39. And they said unto him, We can--Here we see them owning
their mother's petition for them as their own; and doubtless they were
perfectly sincere in professing their willingness to follow their
Master to any suffering He might have to endure. As for James,
he was the first of the apostles who was honored, and showed himself
able to be baptized with his Master's baptism of blood
(Ac 12:1, 2);
while John, after going through all the persecutions to which
the infant Church was exposed from the Jews, and sharing in the
struggles and sufferings occasioned by the first triumphs of the Gospel
among the Gentiles, lived to be the victim, after all the rest had got
to glory, of a bitter persecution in the evening of his days, for the
word of God and for the testimony of Jesus Christ.

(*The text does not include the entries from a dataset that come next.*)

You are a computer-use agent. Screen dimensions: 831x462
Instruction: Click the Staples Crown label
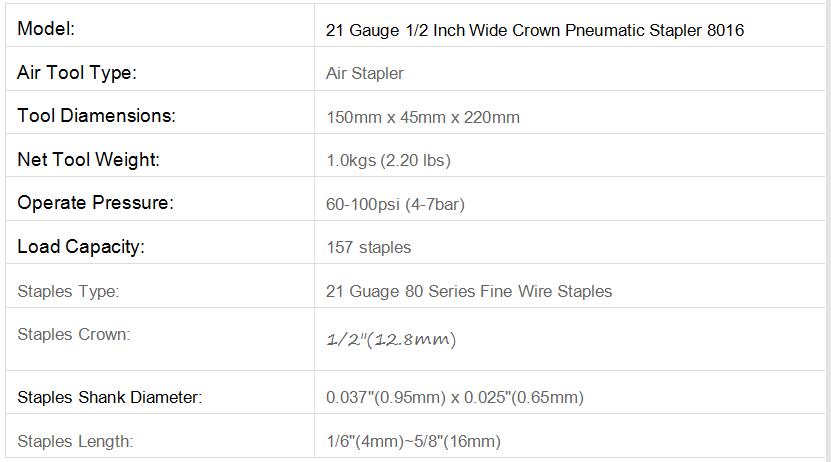74,334
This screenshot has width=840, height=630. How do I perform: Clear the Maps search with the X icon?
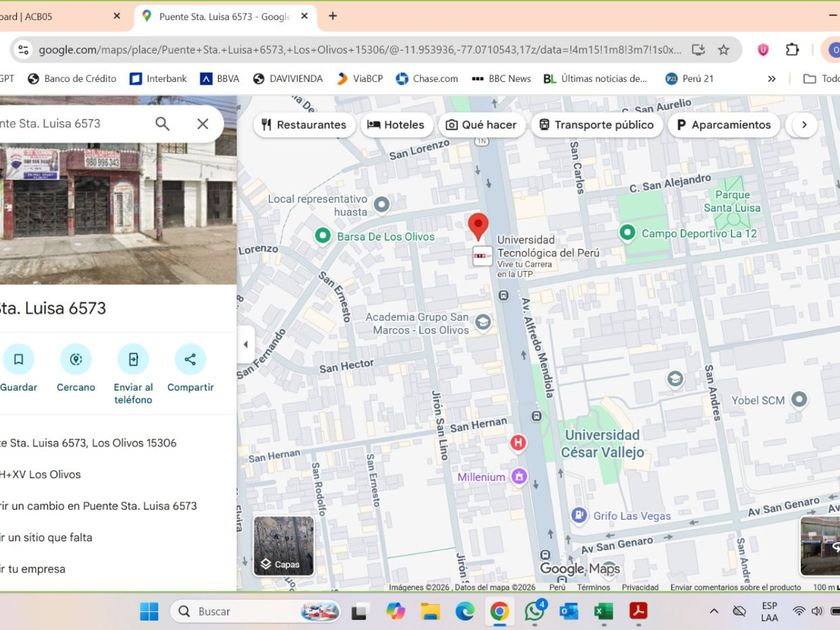202,124
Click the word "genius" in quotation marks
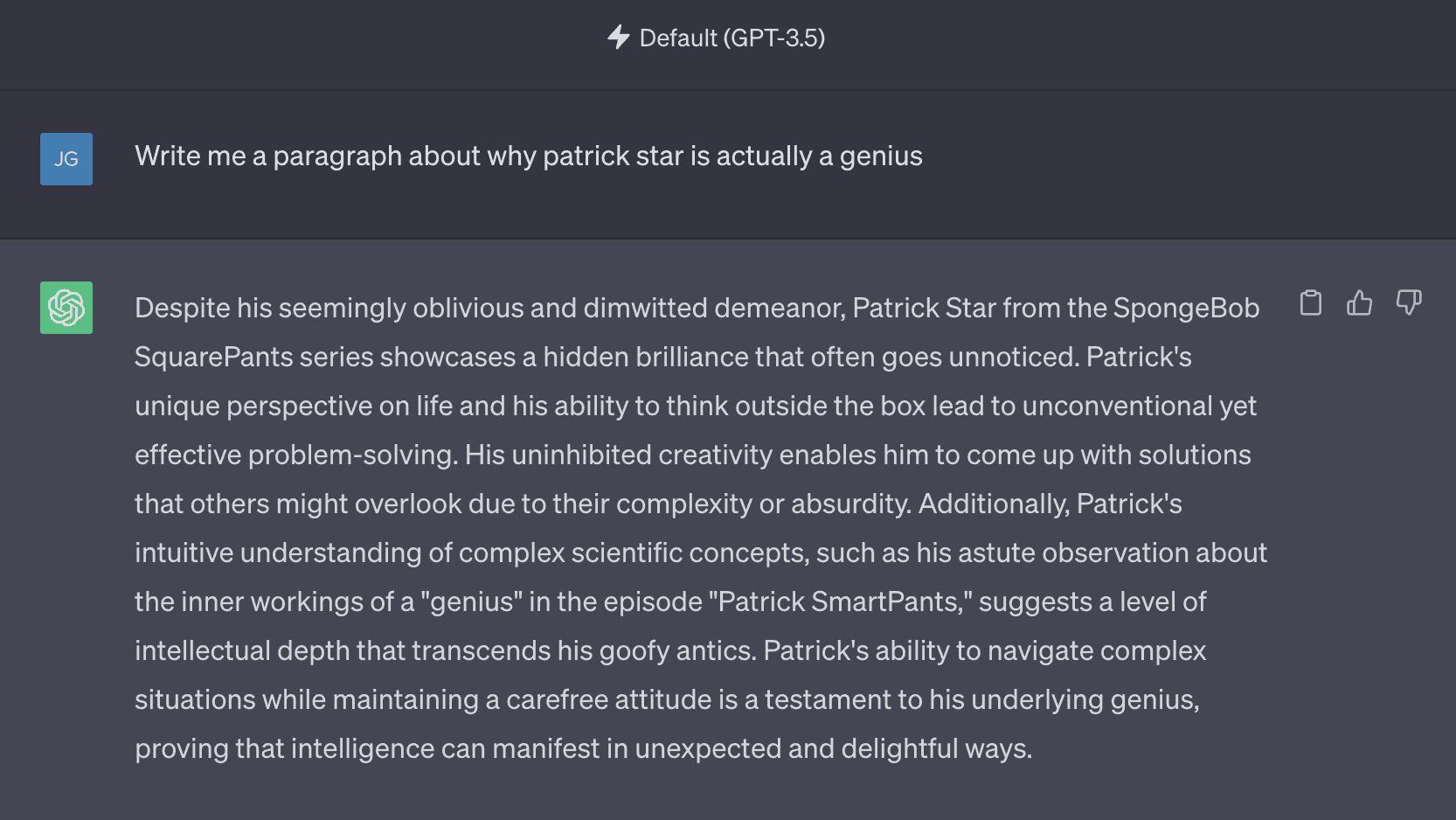This screenshot has height=820, width=1456. click(471, 601)
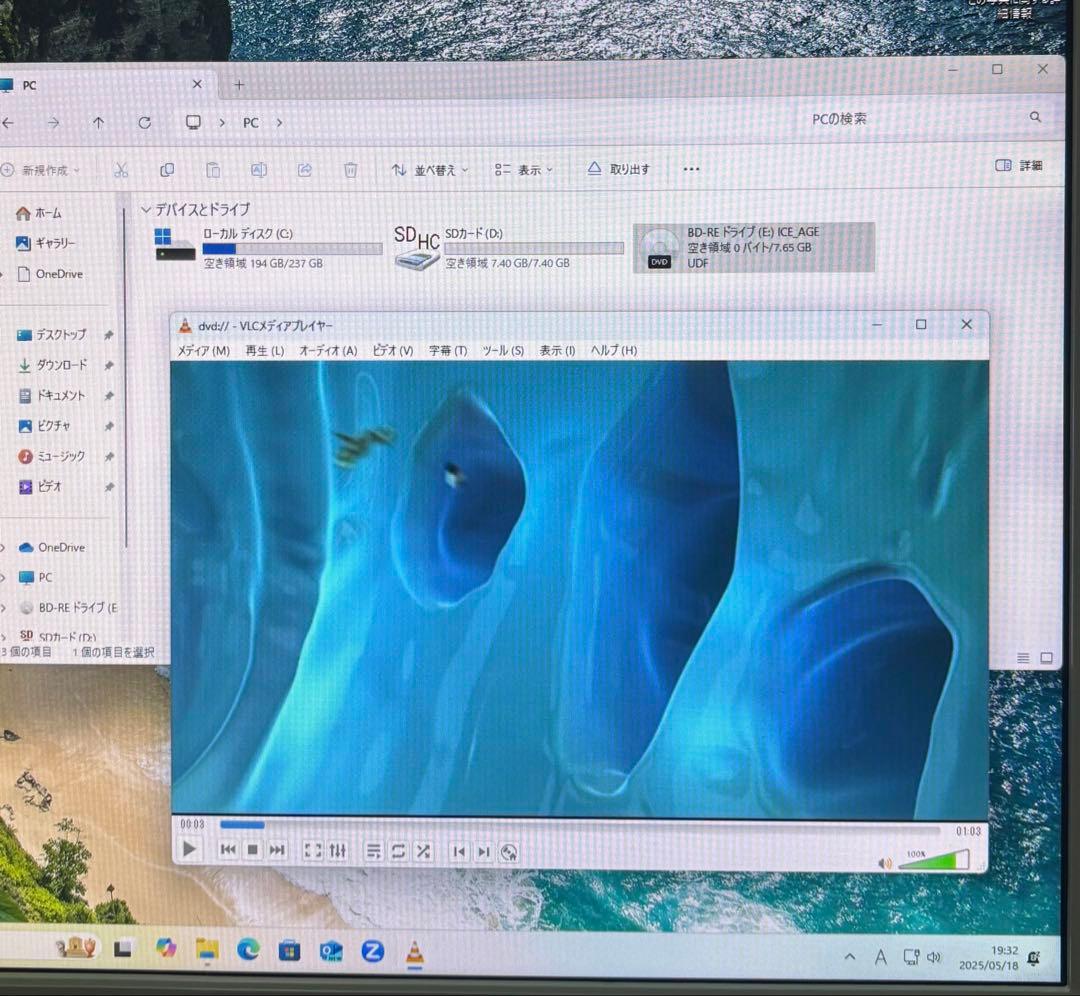The image size is (1080, 996).
Task: Toggle random shuffle playback in VLC
Action: coord(423,852)
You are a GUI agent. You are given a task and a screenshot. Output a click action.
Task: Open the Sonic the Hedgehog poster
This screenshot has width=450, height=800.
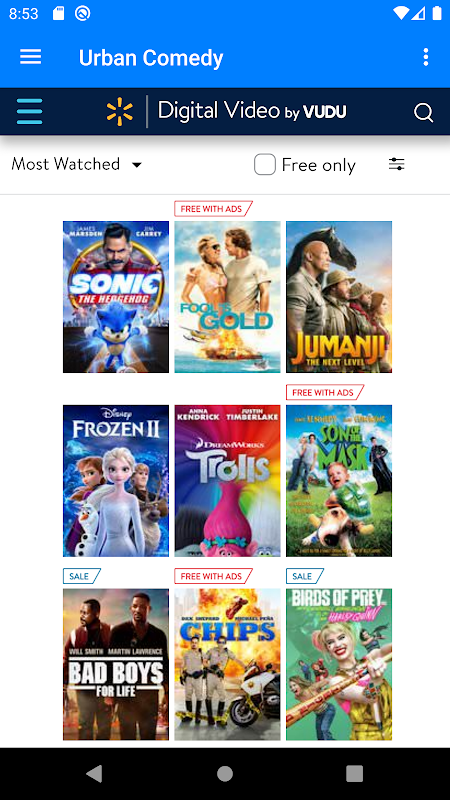[116, 296]
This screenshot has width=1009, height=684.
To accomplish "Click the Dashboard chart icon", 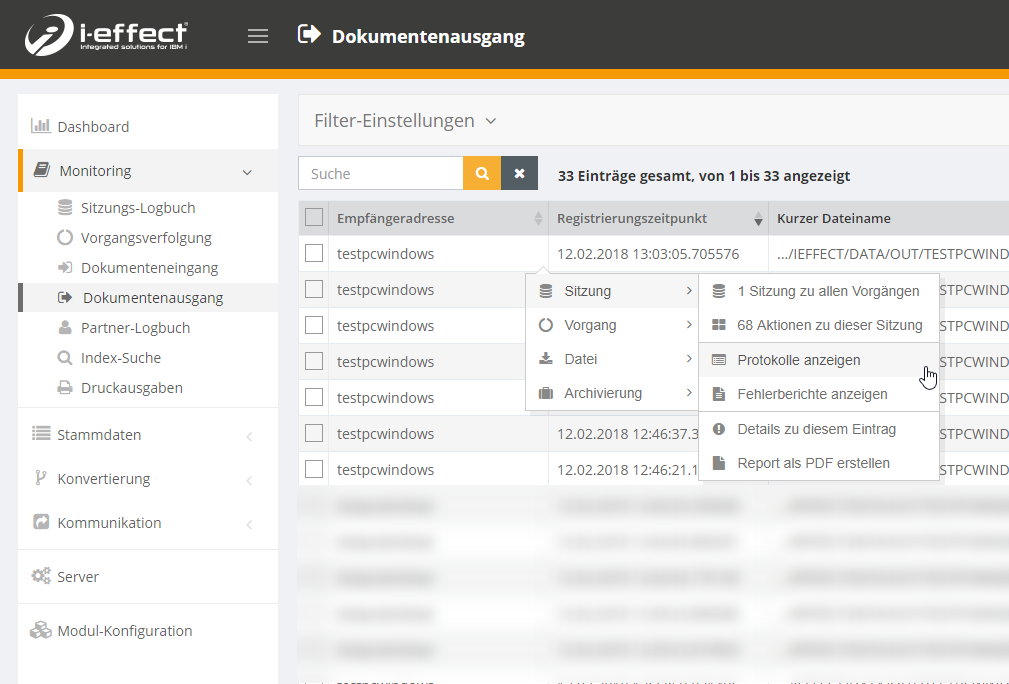I will [41, 126].
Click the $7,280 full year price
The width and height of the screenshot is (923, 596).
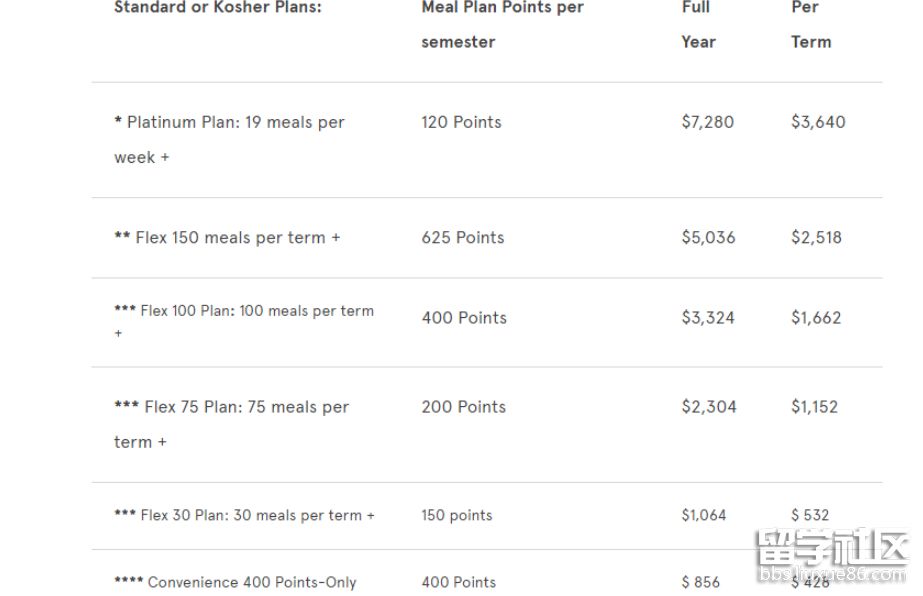click(708, 122)
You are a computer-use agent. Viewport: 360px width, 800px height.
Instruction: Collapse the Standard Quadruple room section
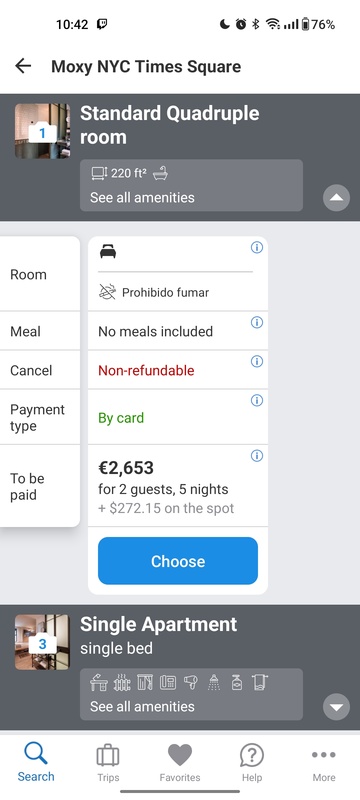pyautogui.click(x=337, y=198)
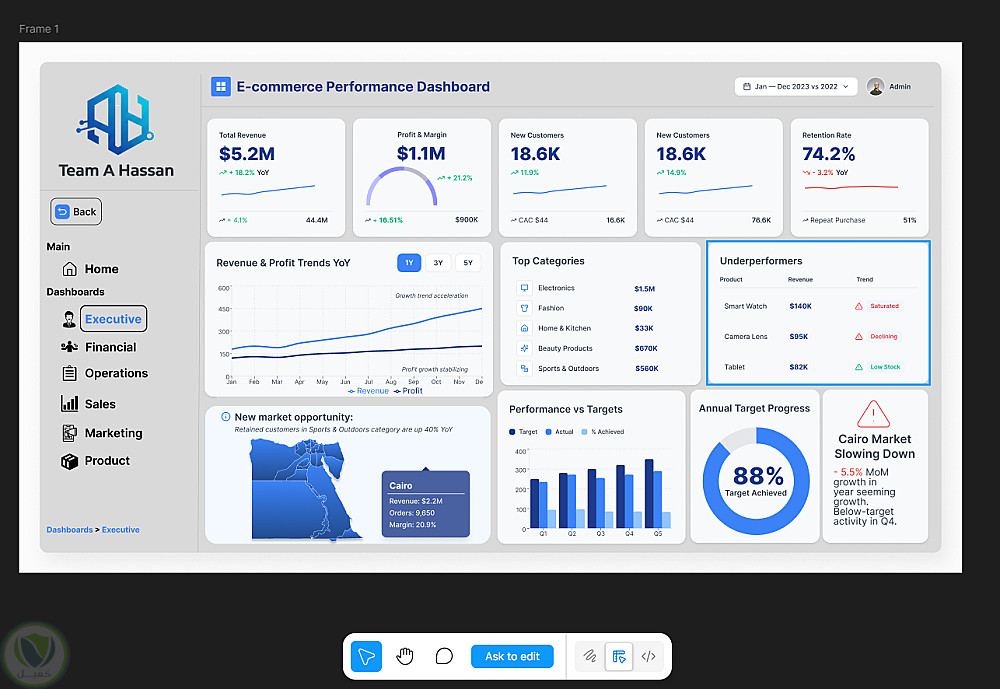Click the dashboard grid logo icon

tap(221, 86)
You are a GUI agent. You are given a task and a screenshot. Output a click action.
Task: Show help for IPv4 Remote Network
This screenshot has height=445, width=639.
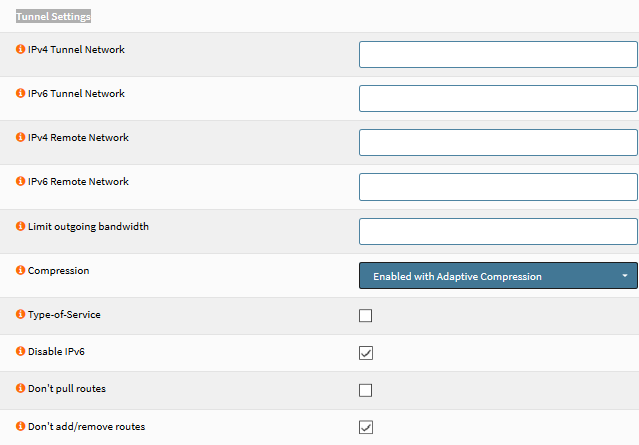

Yes, they were dear
believers and blessed men, in spite of this unworthy ambition, and
their Lord knew it; and perhaps the foresight of what they would have
to pass through, and the courageous testimony He would yet receive from
them, was the cause of that gentleness which we cannot but wonder at in
His reproof.
And Jesus said unto them, Ye shall indeed drink of the cup that I drink
of; and with the baptism that I am baptized withal shall ye be
baptized--No doubt this prediction, when their sufferings at length
came upon them, cheered them with the assurance, not that they would sit
on His right and left hand--for of that thought they would be heartily
ashamed--but that "if they suffered with Him, they should be also
glorified together."
JFB.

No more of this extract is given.